PASSAGE:

%%

Basic Concepts

In this lesson, we learn about the Basic Concepts of the TGrid.

The 1st chapter will handle about the basic theories, what the true Grid Computing being supported by TGrid and what the Remote Function Call are. In the 2nd chapter, we will learn about the basic components. Finally, the last chapter discusses two protocols supported by TGrid: Web Socket and Workers.

If you like practice rather than theory and prefer one code reading rather than hundreds description listenings, just skip this lesson. For those of you, I recommend you to read the next lesson, Learn from Examples, first.

1. Theory

1.1. Grid Computing

Wekipedia says Grid Computing is:

Wikipedia, Grid computing

https://en.wikipedia.org/wiki/Grid_computing

Grid computing is the use of widely distributed computer resources to reach a common goal. A computing grid can be thought of as a distributed system with non-interactive workloads that involve many files. Grid computing is distinguished from conventional high-performance computing systems such as cluster computing in that grid computers have each node set to perform a different task/application. Grid computers also tend to be more heterogeneous and geographically dispersed (thus not physically coupled) than cluster computers. Although a single grid can be dedicated to a particular application, commonly a grid is used for a variety of purposes. Grids are often constructed with general-purpose grid middleware software libraries. Grid sizes can be quite large.

%%

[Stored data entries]
%%

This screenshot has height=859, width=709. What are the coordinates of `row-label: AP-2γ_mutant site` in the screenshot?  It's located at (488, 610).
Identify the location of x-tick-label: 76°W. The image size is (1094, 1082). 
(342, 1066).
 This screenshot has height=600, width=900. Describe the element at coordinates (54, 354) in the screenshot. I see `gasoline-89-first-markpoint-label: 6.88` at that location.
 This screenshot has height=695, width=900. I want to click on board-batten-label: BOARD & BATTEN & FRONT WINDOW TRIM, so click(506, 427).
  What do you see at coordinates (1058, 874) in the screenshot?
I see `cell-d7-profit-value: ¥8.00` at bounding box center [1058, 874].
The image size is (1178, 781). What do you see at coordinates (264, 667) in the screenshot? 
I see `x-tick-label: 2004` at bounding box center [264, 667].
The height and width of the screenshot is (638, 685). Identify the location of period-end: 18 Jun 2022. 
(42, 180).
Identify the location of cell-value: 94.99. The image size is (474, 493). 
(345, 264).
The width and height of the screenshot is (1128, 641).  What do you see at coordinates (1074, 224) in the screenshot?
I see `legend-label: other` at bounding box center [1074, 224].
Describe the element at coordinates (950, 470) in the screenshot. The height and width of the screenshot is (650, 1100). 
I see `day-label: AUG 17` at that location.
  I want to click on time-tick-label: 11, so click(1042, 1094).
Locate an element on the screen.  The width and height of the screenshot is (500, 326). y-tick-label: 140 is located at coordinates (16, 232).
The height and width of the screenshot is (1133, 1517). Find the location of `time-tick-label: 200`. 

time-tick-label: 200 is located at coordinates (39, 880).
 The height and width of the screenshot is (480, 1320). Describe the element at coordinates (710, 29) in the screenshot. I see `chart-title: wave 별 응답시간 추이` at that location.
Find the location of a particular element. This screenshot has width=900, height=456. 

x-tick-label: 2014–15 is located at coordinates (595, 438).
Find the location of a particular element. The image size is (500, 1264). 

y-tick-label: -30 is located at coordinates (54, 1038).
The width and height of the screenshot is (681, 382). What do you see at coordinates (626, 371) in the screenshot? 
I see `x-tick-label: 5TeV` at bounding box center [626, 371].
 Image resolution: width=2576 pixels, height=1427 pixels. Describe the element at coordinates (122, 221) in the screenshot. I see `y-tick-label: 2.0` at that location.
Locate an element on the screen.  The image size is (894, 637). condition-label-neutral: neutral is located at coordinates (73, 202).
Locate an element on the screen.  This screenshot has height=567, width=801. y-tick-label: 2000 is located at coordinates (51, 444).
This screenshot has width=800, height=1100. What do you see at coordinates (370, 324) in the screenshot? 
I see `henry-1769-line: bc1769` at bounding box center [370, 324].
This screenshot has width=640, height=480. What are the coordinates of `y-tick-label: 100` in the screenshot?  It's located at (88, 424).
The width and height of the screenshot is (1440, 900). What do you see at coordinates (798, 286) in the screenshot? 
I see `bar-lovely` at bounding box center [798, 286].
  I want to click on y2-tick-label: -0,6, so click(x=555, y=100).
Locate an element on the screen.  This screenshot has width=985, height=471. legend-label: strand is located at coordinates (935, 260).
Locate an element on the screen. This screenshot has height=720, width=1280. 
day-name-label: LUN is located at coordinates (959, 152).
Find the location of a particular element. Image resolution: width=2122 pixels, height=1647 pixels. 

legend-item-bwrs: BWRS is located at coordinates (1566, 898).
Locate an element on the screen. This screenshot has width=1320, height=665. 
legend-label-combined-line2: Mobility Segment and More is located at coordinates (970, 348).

%%

ASSIGNMENT:
Resume the TGrid basic concepts lesson above, starting right after its final sentence.

REPLY TO THE TASK:
Grids are a form of distributed computing whereby a "super virtual computer" is composed of many networked loosely coupled computers acting together to perform large tasks. For certain applications, distributed or grid computing can be seen as a special type of parallel computing that relies on complete computers (with onboard CPUs, storage, power supplies, network interfaces, etc.) connected to a computer network (private or public) by a conventional network interface, such as Ethernet. This is in contrast to the traditional notion of a supercomputer, which has many processors connected by a local high-speed computer bus.

In the description of Wikipedia about Grid Computing, I want to emphasize the word, "one virtual computer". In my opinion, the true Grid Computing is not just binding multiple computers with network communication and performming common goal. I think that the true Grid Computing means makings computers to be a single virtual computer. A program running on a single computer and another program runninng on the Distributed Processing System with millions of computers, both of them must have similar program code. It's the true Grid Computing.

Do you agree with me?

1.2. Remote Function Call

Grid Computing

I think the real Grid Computing means turning multiple computers into a single virtual computer. Also, code of the program mounted on the virtual computer must be similar with the code running on a single physical computer.

TGrid realizes the true Grid Computing through Remote Function Call. It literally calling remote system's functions are possible. With the Remote Function Call, you can access to objects of remote system as if they have been in my memory from the beginning.

With TGrid and Remote Function Call, it's possible to handle remote system's objects and functions as if they're mine from the beginning. Do you think what that sentence means? Right, being able to call objects and functions of the remote system, it means that current and remote system are integrated into a single virtual computer.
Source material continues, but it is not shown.